Filho das Cinzas Brasileira

Autor(a): Hiore


Volume 1

Capítulo 2: Monstros Encarando-te

 

Em passos inseguros e lentos, Ana desceu as infinitas escadas. Com a postura contraída, seu olhar ia de um lado para o outro, tomava cuidado para não esbarrar em nenhum dos muitos alunos descendo. Seu coração acelerava conforme ela se sentia mais próxima do auditório, do palco, do público, do microfone.

Entrou e deu de cara com os bastidores onde professores e alunos de destaque estavam. Se separando do mar de pessoas, seguiu na direção daquelas figuras imponentes, sempre olhando de relance, e com certa inveja, para a plateia. 

O olhar continuava pregado no chão, cada movimento exigia muito esforço. Era um animalzinho muito preocupado, facilmente intimidado pelo tamanho e aura daquelas pessoas. Mesmo assim, forçou sua voz a sair da garganta para cumprimentar todos.

O primeiro foi o diretor, homem alto, trajava farda militar e com postura reta e digna. Um grande predador de ombros largos e olhar poderoso, por sorte, seu sorriso confiável amenizava sua presença sufocante.

Depois foram vários outros, cada um imponente da sua própria forma. Mal passaram 5 minutos, mas sentia como se fossem horas, por isso Ana reclinou o corpo cansado em uma parede no canto da sala. Quieta, observava os arredores, enquanto acabava de conectar os nomes que memorizou com os rostos que via.

Vez sim, vez também, seu olhar viajava para a escada ou plateia, sempre na expectativa de encontrar o familiar rosto do Leo. Como ele poderia ser tão imprudente! Esquecer a carteirinha já no primeiro dia era idiota demais, agora, por causa desse erro, ela não poderia falar com ele para se acalmar antes da apresentação.  

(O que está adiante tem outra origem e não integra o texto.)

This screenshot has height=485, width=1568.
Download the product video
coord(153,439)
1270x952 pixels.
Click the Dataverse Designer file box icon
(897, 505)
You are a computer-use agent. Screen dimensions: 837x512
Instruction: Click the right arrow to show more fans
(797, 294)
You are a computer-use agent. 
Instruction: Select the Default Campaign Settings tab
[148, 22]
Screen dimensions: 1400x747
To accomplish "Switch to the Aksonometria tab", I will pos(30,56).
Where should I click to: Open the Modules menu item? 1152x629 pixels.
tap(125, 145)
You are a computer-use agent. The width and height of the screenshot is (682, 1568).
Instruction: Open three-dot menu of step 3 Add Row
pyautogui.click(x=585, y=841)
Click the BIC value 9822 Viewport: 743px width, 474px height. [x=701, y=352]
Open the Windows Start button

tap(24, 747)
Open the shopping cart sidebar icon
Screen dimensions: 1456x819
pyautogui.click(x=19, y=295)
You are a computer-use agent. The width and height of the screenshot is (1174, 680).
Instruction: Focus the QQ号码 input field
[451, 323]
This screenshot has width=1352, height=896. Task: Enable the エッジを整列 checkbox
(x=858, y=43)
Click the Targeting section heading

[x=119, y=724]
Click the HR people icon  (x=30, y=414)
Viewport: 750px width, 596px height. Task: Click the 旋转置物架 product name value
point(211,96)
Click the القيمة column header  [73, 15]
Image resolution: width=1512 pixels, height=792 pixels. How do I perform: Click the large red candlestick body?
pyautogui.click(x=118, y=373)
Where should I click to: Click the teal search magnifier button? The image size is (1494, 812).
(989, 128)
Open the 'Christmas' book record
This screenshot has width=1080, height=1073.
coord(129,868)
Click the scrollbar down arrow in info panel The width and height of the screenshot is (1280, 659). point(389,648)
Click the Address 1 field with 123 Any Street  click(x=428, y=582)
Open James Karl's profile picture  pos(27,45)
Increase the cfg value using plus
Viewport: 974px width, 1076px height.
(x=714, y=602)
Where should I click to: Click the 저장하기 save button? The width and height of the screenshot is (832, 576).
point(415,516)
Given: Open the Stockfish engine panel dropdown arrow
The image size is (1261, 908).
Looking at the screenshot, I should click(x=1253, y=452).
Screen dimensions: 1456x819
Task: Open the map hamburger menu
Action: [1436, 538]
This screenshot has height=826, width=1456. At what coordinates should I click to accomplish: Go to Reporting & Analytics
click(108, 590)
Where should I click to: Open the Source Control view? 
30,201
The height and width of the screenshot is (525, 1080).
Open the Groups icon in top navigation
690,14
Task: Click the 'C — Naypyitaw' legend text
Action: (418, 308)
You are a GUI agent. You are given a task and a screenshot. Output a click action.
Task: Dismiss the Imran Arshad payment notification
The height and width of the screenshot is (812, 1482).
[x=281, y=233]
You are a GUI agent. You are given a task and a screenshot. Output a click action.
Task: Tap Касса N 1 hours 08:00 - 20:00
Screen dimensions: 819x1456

Foi em uma dessas espiadas, que viu uma pessoa vibrante. — Olá, todos… ha! — Com a voz cansada e sem fôlego, a loira chamou atenção para si. — Foi mal pelo atraso… ha!  — Relaxada, coçou a cabeça e se desculpou com um sorriso.

Era Sophia, uma linda estudante de olhos azuis vibrantes que vestia uma calça jeans skinny e uma blusa branca até o umbigo. Também usava colar, brinco, pulseira, ou seja, vários acessórios caros que brilhavam aos olhos.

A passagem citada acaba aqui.